No cheating because Shakira’s ass would know.

Excerpt:

Speeding along in the S.U.V. past the rickety roadside stalls of San Salvador, Shakira kept her focus on practical policy: “It has been scientifically proven,” Shakira said — as Bono told me in an e-mail message, “When she gets going on the subject of child poverty she can be pretty scary” — “that a kid that receives proper stimulation and nutrition during these early years will develop all their potential in life: intellectual skills, learning abilities, social and emotional abilities. . . . So many other countries in Asia or in Europe are already putting early-childhood development at the top of their agendas, and we want our heads of state to do the same.” To that end, she told me she would insist on obtaining promises of action and the establishment of an early-childhood working group at this year’s Ibero-American Summit. “We want that every president walks out with a firm commitment. We want to make sure that they will go back to their countries with those children between zero and 6 years old in their minds, and understanding very well what early-childhood development initiatives mean.”

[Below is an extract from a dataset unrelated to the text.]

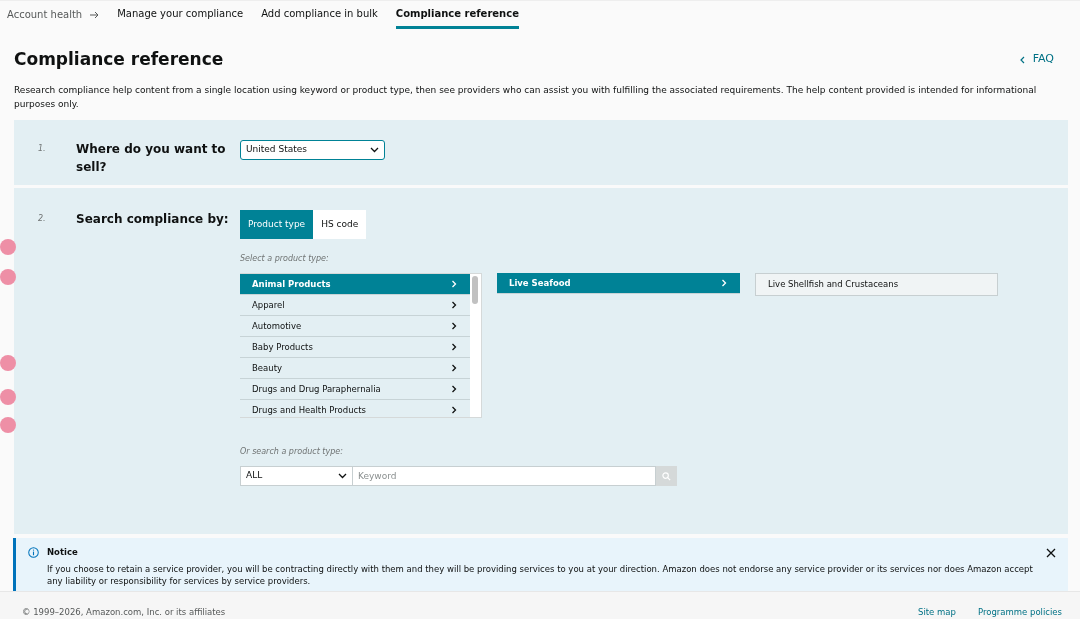  I want to click on scrollbar-thumb, so click(475, 290).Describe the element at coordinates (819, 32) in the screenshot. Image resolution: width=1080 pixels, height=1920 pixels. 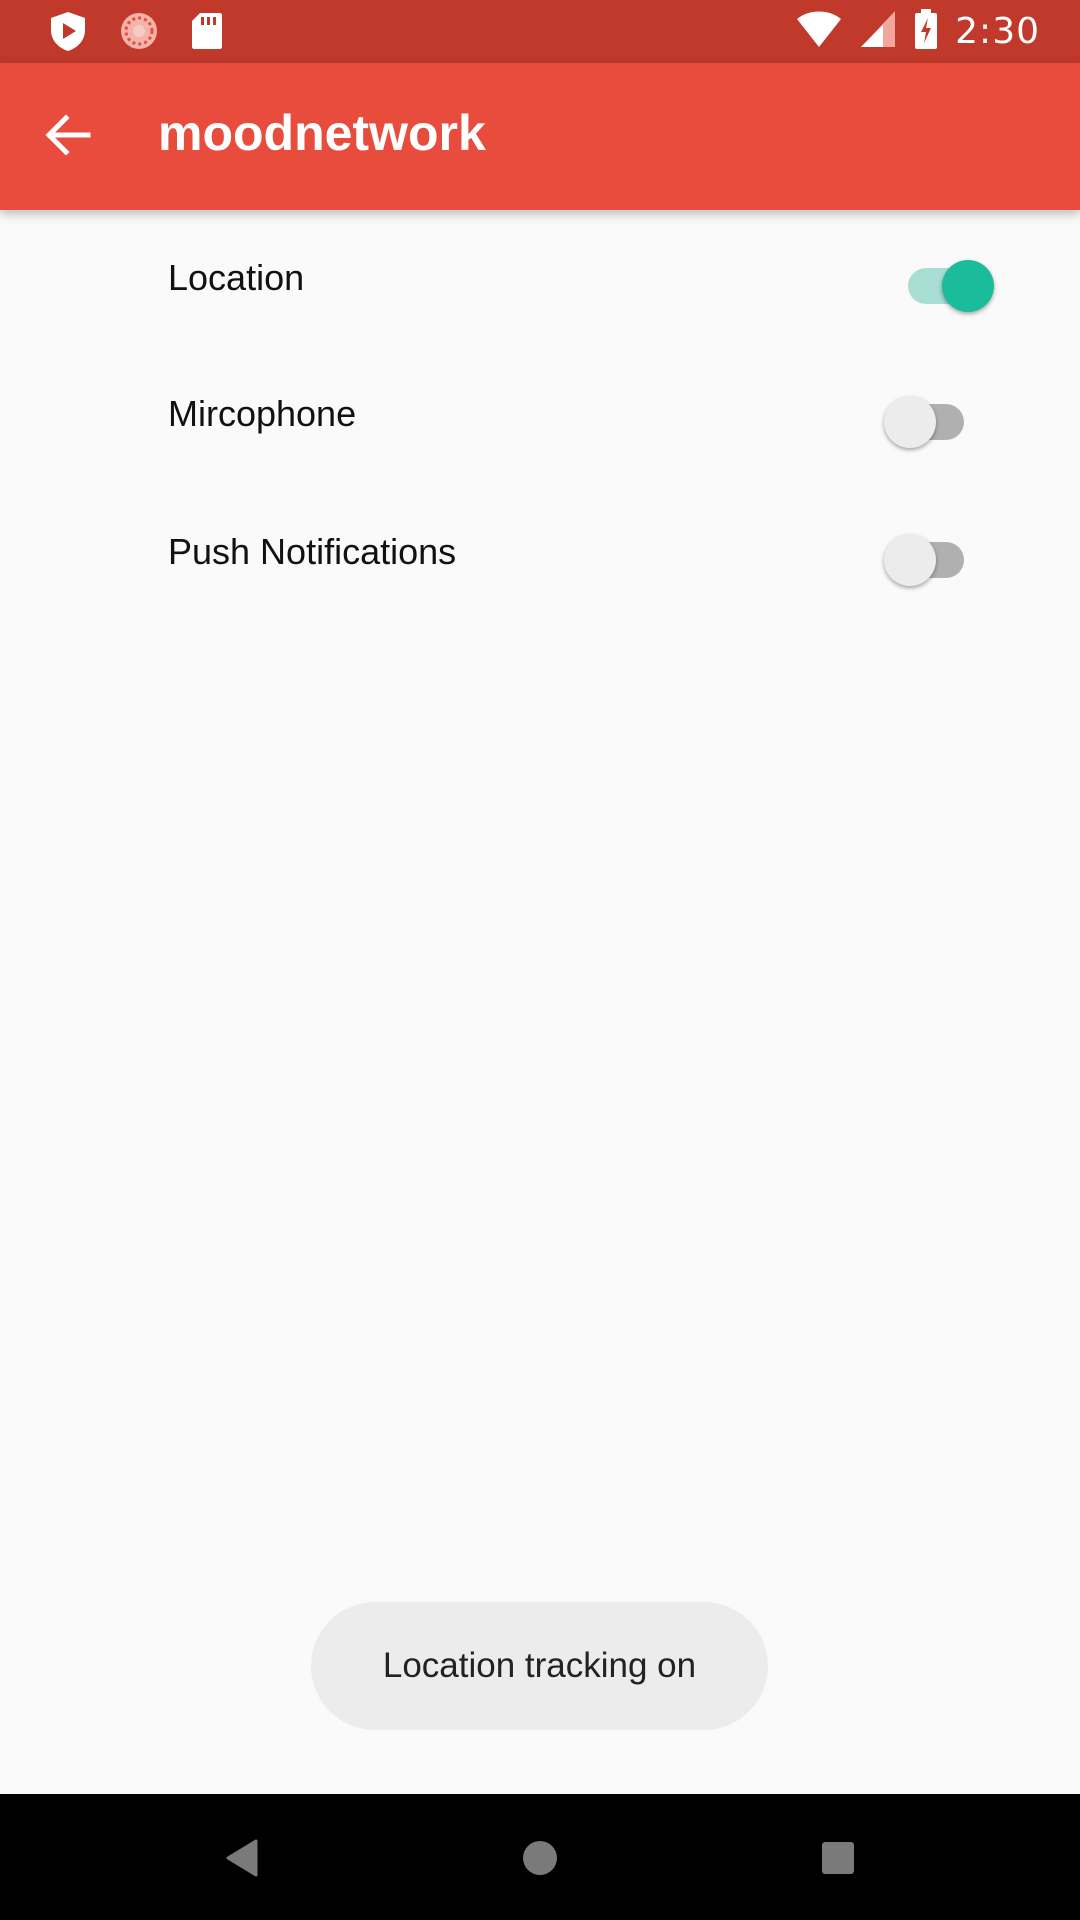
I see `wifi-icon` at that location.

The meeting’s working committee would, helped by ALAS’s research wing in New York and a more political headquarters in Bogotá, establish and define best practices and help states develop pilot projects in at least five countries. Shakira explained that “the idea is that this committee could report back during the next summit in Portugal in 2009,” looking back on what was accomplished or at least presenting “a very concrete plan” for future accomplishments, to be agreed and acted on before the 2010 meeting. Of course, even the most concrete plans can vanish into a bureaucratic void. Much depended on how strong the committee’s pulse would be, under the leadership of Enrique V. Iglesias, a former head of the Inter-American Development Bank (for more than 17 years) and once Uruguay’s foreign minister. A great deal also depended on how well ALAS’s Bogotá office was able to bird-dog projects and generally keep momentum up when there were no pop stars around.

[...]

ALAS may seek to change Latin America, but it also represents something very traditional — the power of concentrated wealth. Its president, Alejandro Santo Domingo, is the 32-year-old scion of Colombia’s formidable Santo Domingo family. The vice presidents are Shakira’s boyfriend, de la Rua, who is a son of a former president of Argentina, and Alejandro Soberón, a very successful Mexican entertainment promoter and developer. He is a business associate of Carlos Slim, one of the world’s richest men (and a prominent stakeholder in The New York Times). Slim is on ALAS’s board, as are Joseph Safra (Brazilian banker and investor), Alejandro Bulgheroni (Argentina; oil and gas), Emilio Azcárraga (Mexico; broadcasting) and Stanley Motta (Panama; airlines). Latin America is run by families, and together the ALAS board accounts for a significant portion of the region’s economy. Could Latin America’s richest philanthropists succeed in reducing its crushing levels of inequality when generations of strongmen, technocrats, guerrillas and reformers have failed?